限りなく澄んだ青空は、憧れそのものです。

コスモスの花を見て思うこと

2010-10-06 21:52:09 | インポート

コスモスの花が咲き始めました。

青い空を背景に、コスモスを見上げると、文字通り「コスモス=宇宙」といった感じに見えるような気がします。

コスモスの花を見ると、思い出す物語があります。今西祐行作の物語「一つの花」です。4年の教科書に掲載されている物語です。

コスモスは、この物語の二つの場面に重なって見えてきます。

一つは、戦地に赴く父親が、幼い娘:ゆみ子に一輪のコスモスを渡す場面です。「一つだけ」といってねだる娘に対して、父は食べ物がないので、プラットホームのはしっぽに忘れられたように咲いていたコスモスの花を見つけあげることにします。娘は、足をばたつかせて喜びます。父は、娘のにぎっている一つの花を見つめながら戦地へ旅立ち、二度ともどっては来ませんでした。

もう一つは、それから十年後の場面です。ゆみ子の住むとんとんぶきの小さな家が、コスモスの花でいっぱいに包まれています。そして、そのコスモスのトンネルを買い物かごをさげ、スキップしながらくぐって出てくるのが、ゆみ子です。

戦時中は、配給される食べ物も十分ではなく、食べざかりのゆみ子にとってはいつも空腹の状態が続き、母親は「じゃあ、一つだけよ。」と言いながら、自分の分から一つだけあげるようにしていました。その母親の口ぐせを覚えたゆみ子は、「一つだけ…」といって食べ物をねだるようになってしまったのです。父は、そんなゆみ子を見て、「この子は一生、みんなちょうだい、山ほどちょうだいと言って両手を出すことを知らずに過ごすかもしれないね。…」と思います。

そんなゆみ子との別れの場面で、父があげた一輪のコスモスをゆみ子は喜んでくれたのです。

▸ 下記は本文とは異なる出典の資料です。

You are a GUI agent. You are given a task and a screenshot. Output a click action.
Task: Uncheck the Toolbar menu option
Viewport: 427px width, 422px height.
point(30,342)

戦争中、だれもが目を向けることさえ忘れていた花をもらって、娘は喜んでくれました。おなかが満たされるものではない花をあげたのに、喜ぶ娘を見て、父は安心したのです。戦時中でありながら、花の美しさを感じて喜ぶ娘を見て…。だれもが、花の咲いていることにさえ目を向けない時代でしたから。

また、花は一つからたくさんの種ができ、その種が発芽してたくさんの花を咲かせます。十年後の世界は、まさにひとつのコスモスからたくさんのコスモスの花が開く美しい世界になります。一つの花がたくさんの花に広がることの意味を、ゆみ子はしっかりと理解できる娘に成長していました。

コスモスの花を見ると、この物語の父の思いがコスモスの花の向こうに見えるような気がします。